The land is still there, in all its natural beauty and fertility. The sparkling Shannon, teeming with fish, still flows by their doors, and might bear to them, as the Hudson and Thames bear to the people of New York and of London, fleets of ships laden with wealth. The low grounds or Corcasses of Clare are celebrated for their productiveness. The country abounds in limestone: coal, iron, and lead have been found. It has an area of 827,994 acres, 372,237 of which are uncultivated, or occupied by woods or water. It is estimated that there are 296,000 acres of unoccupied land; and that of these 160,000 are capable of cultivation and improvement. Why are they not cultivated and improved, as the wilds of America are cultivated and improved by the brethren of the Irish? Why are these starving people not allowed and encouraged to plant their potato-gardens on the wastes? Why are they not married to the unoccupied soil, as a humane politician proposes to provide for the starving needlewomen of the metropolis by marrying them to the Currency Lads of New South Wales? A more important question cannot be asked. There is about Kilrush, and in Clare, and throughout Ireland, the doubly melancholy spectacle of a strong man asking for work as the means of getting food; and of the fertile earth wooing his labours, in order to yield up to him its rich but latent stores: yet it lies idle and unfruitful. Why is not this doubly melancholy spectacle destroyed by their union, and converted into life and happiness, as oxygen and hydrogen, each in itself destructive, become, when united as water, the pabulum of existence? We shall fully consider that question before we quit the subject, but we shall now only say that the whole of this land, cultivated and uncultivated, is owned by a few proprietors-- that many of them are absentees-- that almost all are in embarrassed circumstances-- and that, from ignorance, or false theory, or indolence, they prefer seeing the land covered with such misery as we have described, to either bringing the land under cultivation themselves, or allowing the people to cultivate it. Their greatest ambition, apparently, is to get rid of the people.

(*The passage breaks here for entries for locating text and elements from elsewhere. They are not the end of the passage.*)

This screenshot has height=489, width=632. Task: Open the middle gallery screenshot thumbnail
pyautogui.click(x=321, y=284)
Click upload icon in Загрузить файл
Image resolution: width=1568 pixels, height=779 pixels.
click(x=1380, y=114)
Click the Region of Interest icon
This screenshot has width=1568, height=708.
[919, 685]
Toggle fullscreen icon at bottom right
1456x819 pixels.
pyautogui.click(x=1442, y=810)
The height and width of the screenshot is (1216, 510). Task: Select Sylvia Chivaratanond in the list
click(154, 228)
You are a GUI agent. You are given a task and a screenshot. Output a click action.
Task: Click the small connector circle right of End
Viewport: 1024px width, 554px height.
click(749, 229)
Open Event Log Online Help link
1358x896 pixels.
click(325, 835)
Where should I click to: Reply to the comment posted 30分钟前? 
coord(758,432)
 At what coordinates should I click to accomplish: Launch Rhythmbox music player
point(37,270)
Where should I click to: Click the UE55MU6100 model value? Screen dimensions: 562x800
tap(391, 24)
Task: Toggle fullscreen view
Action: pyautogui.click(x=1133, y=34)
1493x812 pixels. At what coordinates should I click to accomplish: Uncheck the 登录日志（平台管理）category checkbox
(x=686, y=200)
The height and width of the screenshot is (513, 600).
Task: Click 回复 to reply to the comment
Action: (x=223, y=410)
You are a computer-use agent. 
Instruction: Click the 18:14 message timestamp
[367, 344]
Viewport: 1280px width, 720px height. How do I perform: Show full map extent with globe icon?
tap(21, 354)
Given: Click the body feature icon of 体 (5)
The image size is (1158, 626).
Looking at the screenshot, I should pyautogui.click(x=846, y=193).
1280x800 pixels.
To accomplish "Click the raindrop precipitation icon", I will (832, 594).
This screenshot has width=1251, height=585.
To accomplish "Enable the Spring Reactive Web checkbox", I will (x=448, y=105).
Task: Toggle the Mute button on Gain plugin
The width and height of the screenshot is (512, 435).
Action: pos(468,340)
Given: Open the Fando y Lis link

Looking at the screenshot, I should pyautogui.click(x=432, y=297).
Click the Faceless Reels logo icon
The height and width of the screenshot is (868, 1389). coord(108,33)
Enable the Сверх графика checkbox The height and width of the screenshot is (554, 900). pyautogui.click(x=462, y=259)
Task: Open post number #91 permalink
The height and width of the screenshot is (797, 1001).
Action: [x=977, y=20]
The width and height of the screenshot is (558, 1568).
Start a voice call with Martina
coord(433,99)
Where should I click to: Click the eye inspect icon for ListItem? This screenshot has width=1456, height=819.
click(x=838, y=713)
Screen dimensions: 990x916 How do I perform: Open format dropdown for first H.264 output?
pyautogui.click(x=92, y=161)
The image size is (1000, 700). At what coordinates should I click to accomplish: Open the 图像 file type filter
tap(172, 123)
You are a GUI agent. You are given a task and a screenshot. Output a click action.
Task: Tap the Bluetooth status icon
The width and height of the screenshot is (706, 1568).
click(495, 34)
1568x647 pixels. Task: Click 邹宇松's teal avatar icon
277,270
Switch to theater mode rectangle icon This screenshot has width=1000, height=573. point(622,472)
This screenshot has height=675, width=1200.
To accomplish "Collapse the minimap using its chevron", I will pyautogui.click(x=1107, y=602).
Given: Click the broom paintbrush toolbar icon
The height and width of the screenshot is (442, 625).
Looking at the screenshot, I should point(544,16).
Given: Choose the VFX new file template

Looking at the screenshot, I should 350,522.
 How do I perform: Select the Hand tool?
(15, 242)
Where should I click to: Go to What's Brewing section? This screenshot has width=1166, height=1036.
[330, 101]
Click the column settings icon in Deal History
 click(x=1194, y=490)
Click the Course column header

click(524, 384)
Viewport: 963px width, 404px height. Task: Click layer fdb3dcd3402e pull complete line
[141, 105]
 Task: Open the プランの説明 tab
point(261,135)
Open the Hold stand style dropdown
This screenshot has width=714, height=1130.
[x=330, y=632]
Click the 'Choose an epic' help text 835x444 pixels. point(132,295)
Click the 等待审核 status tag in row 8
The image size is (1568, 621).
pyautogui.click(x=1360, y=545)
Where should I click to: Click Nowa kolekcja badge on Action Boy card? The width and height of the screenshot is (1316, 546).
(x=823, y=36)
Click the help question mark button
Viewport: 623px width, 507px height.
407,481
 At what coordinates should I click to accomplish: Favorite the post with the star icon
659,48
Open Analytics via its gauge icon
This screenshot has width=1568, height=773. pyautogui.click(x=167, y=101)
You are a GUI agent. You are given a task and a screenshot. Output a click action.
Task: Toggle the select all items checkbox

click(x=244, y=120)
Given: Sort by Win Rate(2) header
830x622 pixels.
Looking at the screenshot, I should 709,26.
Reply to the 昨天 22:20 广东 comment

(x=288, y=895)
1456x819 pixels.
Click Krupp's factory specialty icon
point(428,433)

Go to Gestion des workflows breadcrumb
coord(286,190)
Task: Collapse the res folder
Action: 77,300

Our third Sketch shows the desolation to be seen about Kilrush and in many other parts of Ireland. No conqueror ever left more conspicuous marks of his devastation. The Sketch is not of a deserted village-- though that was a miserable enough spectacle, for the wretched beings who once viewed it as the abode of plenty and peace still linger and hover about it-- but of a destroyed village. The ruthless spoiler has been at work and swept away the shelter that honest industry had prepared for suffering and toiling humanity. A conqueror would not have had time and security to do the mischief which is perpetrated in safety under the guardianship of the laws by the Irish themselves. Within the Union of Kilrush, in the year of grace 1849, and before the coming of the month of June, about 16,000 persons had been unhoused out of 82,358, and 1200 were unhoused within one fortnight of May 7, in all, one-fifth or 20 per cent. of the whole population were turned out of their houses and the houses pulled down. Not less than 2890 houses were levelled in the Union of Kilrush in the years 1848-49. Ireland is now marked with many such monuments of the terrible mistakes of landlords and of the legislature as the roofless village represented in our Sketch.